__BRIEF A__
In the passage on DBSCAN clustering of LiDAR points, which LiDAR sensor is used in the NCLT data set?
__BRIEF B__
Rewrite the part of the passage on DBSCAN clustering of LiDAR points that opens with "The remainder of" and closes with "concludes this article.", replacing "remainder" with "rest".
— START OF DOCUMENT PASSAGE —
Density-based spatial clustering of application with noise (DBSCAN)^14,15 is a clustering algorithm based on the difference of density. It is also well known for its ability to reject noise points based on a minimum number of points within a predesignated radius from a given point. Since the 3D LiDAR point clouds are often noisy,¹⁶ DBSCAN can be the preferred algorithm to cluster 3D LiDAR point clouds. Nevertheless, it seeks every point in the given data set to find the nearest points and then clusters them together. It is thus time-consuming and is not suitable for online work when the data set is large. For improving its speed, usually special data structures¹⁷ are necessary, such as constructing a kd-tree. Kd-tree-based DBSCAN can significantly enhance the searching efficiency¹⁸; however, construction of a kd-tree is quite complex and also time-intensive.

In this article, a range image-based DBSCAN clustering method is proposed. It employs a two-dimensional (2D) range image in which each pixel stores the information of the corresponding point. University of Michigan North Campus Long-Term Vision and LiDAR Dataset (NCLT data set)⁸ utilizing Velodyne HDL-32E is used. The speed of the proposed algorithm is compared with DBSCAN and kd-tree-based DBSCAN, which shows a significant improvement for 572.4 times faster than DBSCAN and 16.89 times faster than kd-tree-based DBSCAN. The clustering accuracy is 10.2% higher than Fast Segmentation algorithm¹ and 5.08% higher than Scan Line Run algorithm.¹⁹

The remainder of this article is organized as follows. The “Related work” section introduces existing works relating to the research topic. In the “Range image-based segmentation” section, the proposed methods are described in detail. The “Experiments” section presents the results and analysis of conducted experiments. The “Conclusions” section concludes this article.

Related work

Clustering is an essential step in pre-processing LiDAR points. Hence, many studies have been conducted relating to it.^14,20 In this section, some existing studies are noted and are primarily grouped into two types.
— END OF DOCUMENT PASSAGE —
— START OF DATA SHOWN —
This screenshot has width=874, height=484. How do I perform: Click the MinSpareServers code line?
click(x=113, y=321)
— END OF DATA SHOWN —
— START OF DATA SHOWN —
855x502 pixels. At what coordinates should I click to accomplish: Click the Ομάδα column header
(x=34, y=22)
— END OF DATA SHOWN —
__RIGHT ANSWER A__
The Velodyne HDL-32E.

__RIGHT ANSWER B__
The rest of this article is organized as follows. The “Related work” section introduces existing works relating to the research topic. In the “Range image-based segmentation” section, the proposed methods are described in detail. The “Experiments” section presents the results and analysis of conducted experiments. The “Conclusions” section concludes this article.